Saturday, February 16, 2019

Building a Simple trace utility

One of the early development tools for assembly language programmers was a trace tool. This was a simple tool that you ran and it would print out what the program was running at every step of the process. This type of tool could be considered the predecessor to the debugger. My eventual plans are to turn this tool into a debugger eventually. For developing the random number generator libraries I don't need that much of a utility. All that is really needed is the ability to load an assembly language file, assemble it, then run the file printing the command being executed and the state of the registers.
Trace utilities can be thought of as an automated single-step through the program that runs until a break statement is encountered. It is handy for seeing what is happening in non-linear programs such as the following demo:

    LDA #0
LDX #3
loop:
CLC
ADC #3
DEX
BNE loop
BRK

While the above example may be fairly simply to manually figure out, seeing what is happening line-by-line can still be useful for debugging as it is very easy to overlook something obvious, especially if it is a mistake that you have made yourself. It is also very handy for demonstrating what a piece of code is doing, which is also very important for explaining the mathematical functions that I will be writing in the remainder of this chapter.

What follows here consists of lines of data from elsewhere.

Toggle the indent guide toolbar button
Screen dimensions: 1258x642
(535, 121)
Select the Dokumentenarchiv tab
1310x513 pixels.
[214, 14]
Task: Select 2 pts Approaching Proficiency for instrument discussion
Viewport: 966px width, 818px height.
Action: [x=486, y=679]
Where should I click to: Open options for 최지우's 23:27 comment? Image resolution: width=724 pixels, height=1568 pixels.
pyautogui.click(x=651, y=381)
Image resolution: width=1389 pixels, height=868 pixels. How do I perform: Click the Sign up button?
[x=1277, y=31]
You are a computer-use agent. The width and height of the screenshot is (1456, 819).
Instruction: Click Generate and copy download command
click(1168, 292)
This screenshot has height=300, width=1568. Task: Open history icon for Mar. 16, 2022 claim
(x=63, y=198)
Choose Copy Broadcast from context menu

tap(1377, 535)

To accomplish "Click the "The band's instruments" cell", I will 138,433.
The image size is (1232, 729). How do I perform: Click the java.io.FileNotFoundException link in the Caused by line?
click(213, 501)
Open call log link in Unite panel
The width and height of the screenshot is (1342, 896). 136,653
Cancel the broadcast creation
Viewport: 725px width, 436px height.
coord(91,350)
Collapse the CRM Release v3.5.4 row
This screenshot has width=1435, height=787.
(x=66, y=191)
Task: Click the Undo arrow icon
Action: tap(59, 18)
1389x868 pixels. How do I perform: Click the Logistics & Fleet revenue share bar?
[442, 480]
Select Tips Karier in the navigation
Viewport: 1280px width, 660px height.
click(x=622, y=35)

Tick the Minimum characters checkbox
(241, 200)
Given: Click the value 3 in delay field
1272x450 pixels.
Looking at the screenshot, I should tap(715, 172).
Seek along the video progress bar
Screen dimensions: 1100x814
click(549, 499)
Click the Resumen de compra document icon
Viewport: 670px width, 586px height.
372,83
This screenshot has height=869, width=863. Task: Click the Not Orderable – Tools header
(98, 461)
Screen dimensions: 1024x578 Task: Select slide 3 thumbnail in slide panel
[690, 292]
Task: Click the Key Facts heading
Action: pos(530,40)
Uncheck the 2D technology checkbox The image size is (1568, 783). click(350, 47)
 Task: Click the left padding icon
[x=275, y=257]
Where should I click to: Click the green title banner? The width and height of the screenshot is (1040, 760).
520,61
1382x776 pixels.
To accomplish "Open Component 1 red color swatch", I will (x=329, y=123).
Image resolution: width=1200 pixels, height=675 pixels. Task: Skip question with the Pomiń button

People who have been following this series from the beginning will remember that I said that an emulator was essentially a disassembler that also had an interpreter attached to it. As we already have a dissasembler, and we have an emulator that can run just an individual instruction while storing the state of the registers in an accessible data class, the actual trace part of the trace utility is simply calling the dissasembler to get the assembly instructions, then running that step, then grabbing the register state and printing the results.

// run until break
m6502.state.ip = 0
var traceString = ""
var ipAddress = m6502.state.ip
while (memoryManager.read( ipAddress ) != 0) {
traceString = "(" + m6502.state.tick +") " +
ipAddress.toString(16) + ":" +
m6502.disassembleStep(m6502.state.ip)
m6502.step()
ipAddress = m6502.state.ip
traceString = traceString + "# A:" + m6502.state.acc.toString(16) +
", X:" + m6502.state.x.toString(16) +
", Y:" + m6502.state.y.toString(16) +
", Flags:" + m6502.state.flags.toString(16)
println(traceString)
}

When this is run on our sample program, we get the following results.

(0) 0:LDA #$0# A:0, X:0, Y:0, Flags:22
(2) 2:LDX #$3# A:0, X:3, Y:0, Flags:20
(4) 4:CLC # A:0, X:3, Y:0, Flags:20
(6) 5:ADC #$3# A:3, X:3, Y:0, Flags:20
(8) 7:DEX # A:3, X:2, Y:0, Flags:20
(10) 8:BNE $4# A:3, X:2, Y:0, Flags:20
(13) 4:CLC # A:3, X:2, Y:0, Flags:20
(15) 5:ADC #$3# A:6, X:2, Y:0, Flags:20
(17) 7:DEX # A:6, X:1, Y:0, Flags:20
(19) 8:BNE $4# A:6, X:1, Y:0, Flags:20
(22) 4:CLC # A:6, X:1, Y:0, Flags:20
(24) 5:ADC #$3# A:9, X:1, Y:0, Flags:20
(26) 7:DEX # A:9, X:0, Y:0, Flags:22
(28) 8:BNE $4# A:9, X:0, Y:0, Flags:22

Not the prettiest of output, but that can be easily tweaked. So with a very tiny amount of work, we now have a useful tool for writing and testing chunks of assembly language. We are now ready to start building the math libraries that we will be needing for writing our random number generators. We will start covering multiplication next fortnight.